后来,万花楼的老板像走马灯似的换来换去,一直到1952年“五反”结束时才倒闭,但万花楼充满地方风味的特色饮食,仍然令人神往,令人留恋,尤其是那儿的烧饼,更是久负盛名,由于揉面、烘烤到位、配料得法,吃起来既香又脆。当年许多来肥的官员,或是做生意的客商都要到万花楼品尝美味佳肴。
虽然万花楼的档次在当时是最高的,但在今天看来设备却很简陋,就是一座砖木结构的二层小楼,一楼是灶间作坊,兼做门市小卖;二楼为饮茶、宴会之所,大敞厅摆着七八张方桌,还有两三间挂着布门帘的雅座。
三
吃完早点再去泡澡,是过去老合肥的生活方式之一。
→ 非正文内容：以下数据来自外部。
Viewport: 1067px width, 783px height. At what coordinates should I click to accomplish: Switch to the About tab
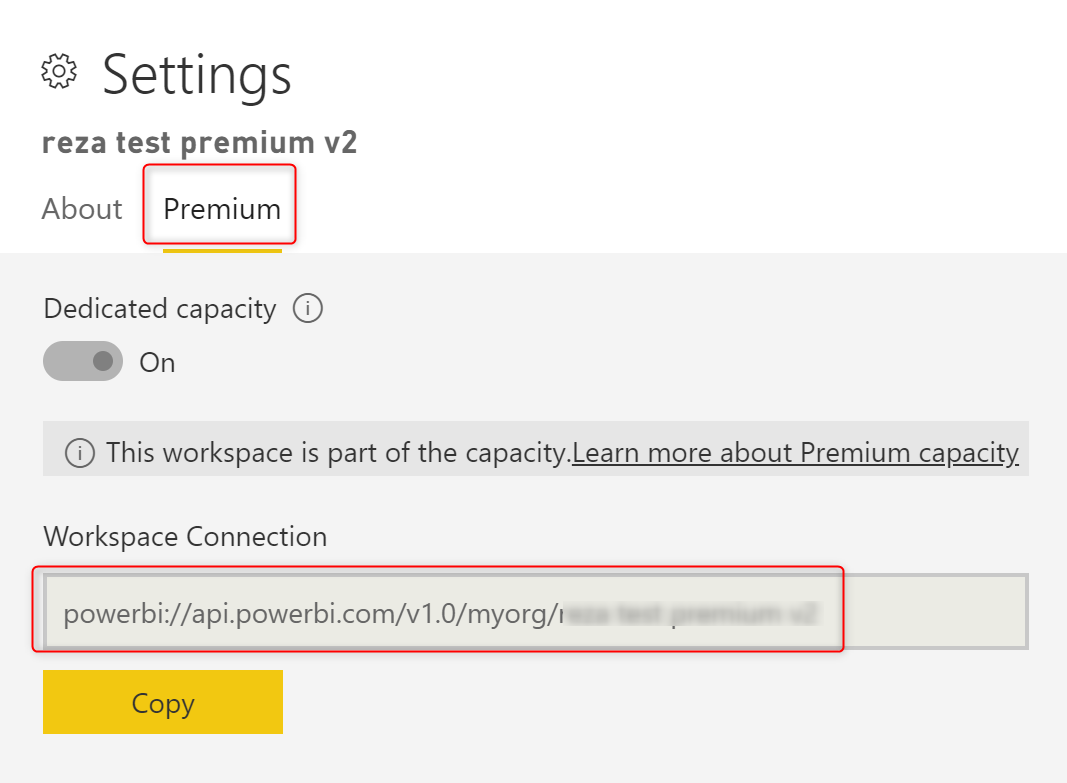coord(82,209)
那里有个浴池就叫飞凤池。
合肥市餐饮行业协会秘书长孙跃廷曾经在飞凤池工作过,他回忆说,飞凤池早在解放前就有了,他小时候的印象就是一排平房,几间屋子,里面靠墙摆着一排躺椅。洗澡的池子分大池子和小池子,大池子里是温水,小池子里是烫水,不过后来为了讲究卫生改成了盆池。
后来的飞凤池已经不烧锅炉了,直接从供暖公司买的蒸汽,洗澡池子又改回了大池子,而且仍然保留了女浴池,这在合肥大众化的澡堂里可是仅有的三家之一了。
说来也巧,徜徉在昔日的万花楼街,路边的店铺里居然传出了李嘉欣的歌《万花楼》:“……娇嗲嗲舞影翩翩,月与灯依旧……欲拒还迎几番醉醒,昨天已陈旧……”这句歌词里有两句倒是很适合飞凤街,这条不过一百多米长的街道几经沧桑,几度更名,算得上是“几番醉醒”,但岁月并没有带走飞凤街多姿的风采,也算是“月与灯依旧”啦。
因为喜欢小吃,飞凤街留给我深刻记忆的仍然是与吃有关。在靠近安庆路的一侧,一家经营饮料、烧烤的店铺里面醒目地挂着两块匾,一块是“先进个体户”,还有一块是“诚信守法经营户”。这家老板姓张,在飞凤街做生意已经将近20年了,十几年前我吃过他家的烤羊肉串,记忆里好像是5毛钱一串吧。问张老板,他马上纠正我:“8毛,我从来没有卖过5毛钱一串!”
不过现在已经涨到了3元一串。
十几年后再吃,除了服务员换了以外,羊肉串的味道还是当年那个味道,而飞凤街的热闹劲儿也依然如故。